• **Excerpt to read**:
━━━━━━━━━━━━━━━━━━━━━━━━━━━━━━

We have conducted ablation studies for all the three sets of tasks (Door & key 16×16, Super Mario Bros sparse, Montezuma’s Revenge) to investigate: (1) the impact of a fast/slow reward decomposition, (2) the effect of the choice of the context creation method, (3) the influence of MS-SSIM (Eq 15) on our method, (4) the effect of using adaptive scaling factors as part of the intrinsic reward, and (5) the performance of FaSo on “noisy-TV” tasks.

5.1.1 Fast and slow reward decomposition

As described in Section 4, our method decomposes the curiosity reward into a fast reward and a slow reward. To isolate how much each reward contributes to our method, we show in Table 1 the performance of FaSo trained only with fast rewards (‘PPO+Fa(Cb-AE)’,‘PPO+Fa(Cb-VAE)’) and only with slow rewards (‘PPO+So(Cb-AE)’,‘PPO+So(Cb-VAE)’). In Table 1 we see that methods trained only with fast rewards tend to learn faster during early training, but are outperformed later by models guided using slow rewards. However, we found that only a slow reward model tends to provide similar rewards for the observations of a same region of the state space, resulting in an incomplete exploration. We also observe that PPO+FaSo achieves the highest performance which indicates that it takes advantage of the two reward streams to discover more efficient exploration strategies.

Table 1 Ablative performance comparisons on Door & key 16×16, Super Mario Bros sparse, and Montezuma’s Revenge

The advantages of a fast and slow reward decomposition become more noticeable in environments with sparse rewards, or harder exploration such as Montezuma’s revenge. Similarly to RND [11], our agents trained using a single intrinsic reward stream cannot explore all the rooms on Montezuma’s revenge. In the first stage, the agent has to pick keys and open two doors. Without long-time exploration, baseline models open the first easy doors to receive the associated rewards and therefore fail (i.e. local optima). On the other hand, slow rewards compensate for the loss of immediate reward (no door are open) to let the agent try more global exploration behaviors (e.g. save the keys for later). In Pitfall, similar behaviors can be observed: slow rewards encourage the agent to travel through tunnels, useful to later collect treasures (positive rewards.) Since tunnels are hard to explore and contain a lot of objects resulting in negative/deceptive rewards, baselines tend to stay in the jungle but cannot finish the level. Slow rewards balance negative rewards during early exploration to incentivize strategies that may result in larger rewards on a long-time horizon scale.

━━━━━━━━━━━━━━━━━━━━━━━━━━━━━━

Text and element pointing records
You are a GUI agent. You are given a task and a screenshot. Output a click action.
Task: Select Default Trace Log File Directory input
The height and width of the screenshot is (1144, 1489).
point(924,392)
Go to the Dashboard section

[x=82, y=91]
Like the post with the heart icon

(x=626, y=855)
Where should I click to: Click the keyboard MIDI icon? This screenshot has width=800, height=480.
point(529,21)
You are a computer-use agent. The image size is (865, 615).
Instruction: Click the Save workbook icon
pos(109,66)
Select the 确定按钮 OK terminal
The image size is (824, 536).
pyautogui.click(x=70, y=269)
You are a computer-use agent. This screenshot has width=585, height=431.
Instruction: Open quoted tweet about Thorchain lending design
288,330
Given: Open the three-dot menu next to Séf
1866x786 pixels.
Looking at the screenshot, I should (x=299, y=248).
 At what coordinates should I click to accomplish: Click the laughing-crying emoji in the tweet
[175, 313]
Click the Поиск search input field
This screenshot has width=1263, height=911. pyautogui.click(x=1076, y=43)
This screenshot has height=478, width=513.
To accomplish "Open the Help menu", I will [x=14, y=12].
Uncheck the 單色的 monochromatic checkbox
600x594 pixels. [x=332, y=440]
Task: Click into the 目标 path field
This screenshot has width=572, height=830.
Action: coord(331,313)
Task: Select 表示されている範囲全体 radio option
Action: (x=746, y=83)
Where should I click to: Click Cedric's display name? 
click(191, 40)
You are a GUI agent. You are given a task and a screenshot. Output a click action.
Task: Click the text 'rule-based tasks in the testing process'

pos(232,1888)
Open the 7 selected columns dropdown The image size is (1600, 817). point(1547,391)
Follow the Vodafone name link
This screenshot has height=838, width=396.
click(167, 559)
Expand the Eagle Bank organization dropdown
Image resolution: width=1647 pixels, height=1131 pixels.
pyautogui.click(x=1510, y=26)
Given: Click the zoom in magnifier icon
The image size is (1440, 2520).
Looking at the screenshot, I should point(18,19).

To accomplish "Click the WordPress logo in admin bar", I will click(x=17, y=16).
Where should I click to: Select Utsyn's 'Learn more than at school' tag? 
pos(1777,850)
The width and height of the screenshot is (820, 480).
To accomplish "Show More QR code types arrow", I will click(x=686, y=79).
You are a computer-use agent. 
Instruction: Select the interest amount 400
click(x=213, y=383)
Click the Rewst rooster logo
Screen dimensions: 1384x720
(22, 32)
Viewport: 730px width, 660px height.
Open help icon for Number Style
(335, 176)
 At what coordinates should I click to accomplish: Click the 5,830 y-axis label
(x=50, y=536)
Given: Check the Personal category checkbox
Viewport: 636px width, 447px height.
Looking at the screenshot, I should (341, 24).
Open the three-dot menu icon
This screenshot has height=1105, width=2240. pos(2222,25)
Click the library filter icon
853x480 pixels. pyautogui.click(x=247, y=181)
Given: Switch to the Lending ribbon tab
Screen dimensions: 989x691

━━━━━━━━━━━━━━━━━━━━━━━━━━━━━━

• **Goal 1**:
Answer these questions from the ablation excerpt:
(a) Which three sets of tasks were the ablation studies run on?
(b) During early training, how do methods trained only with fast rewards tend to behave?
(c) In Pitfall, what do slow rewards encourage the agent to do?
• **Goal 2**:
List every model label that the ablation excerpt encloses in single quotation marks.
• **Goal 3**:
Carry the ablation excerpt forward from its last sentence with the next part of the study.

• **Written answer 1**:
(a) Door & key 16×16, Super Mario Bros sparse, and Montezuma's Revenge.
(b) They tend to learn faster.
(c) Travel through tunnels.

• **Written answer 2**:
PPO+Fa(Cb-AE)
PPO+Fa(Cb-VAE)
PPO+So(Cb-AE)
PPO+So(Cb-VAE)

• **Written answer 3**:
5.1.2 Choice of the context creation method

To see the potential benefits of using observations’ contexts rather original frames, we explore the performance of FaSo(Cb-VAE) with contexts created using the following strategies: downsample context, noisy context, original context (i.e. the context is the original observation, s = s) (Table 1). The agents trained with the original context method perform poorly. This behavior is expected since fast contexts and slow contexts are identical. It might also be related to the fact that PPO+FaSo(original) is more affected by small changes in the environment. However, for the other agents, using a context creation method (downsample or noisy) greatly improves the performance.

When using noisy contexts, another question that arises is how to choose the noise position. We experimentally evaluate different strategies for choosing the position of the white noise region. The choice of the position has a relative importance on the intrinsic bonus and the state diversity. For example, if the noisy region falls on the background or on relevant regions of the images, the reconstruction task may become easier or more difficult.

So far, the location is randomly chosen around the center of the frame (see Section 4.1.1). Apart from it we consider the following strategies:

  • full random: the location is randomly chosen within the frame without any constraint.

  • fixed: the white noise region is fixed and located in the center of the observation.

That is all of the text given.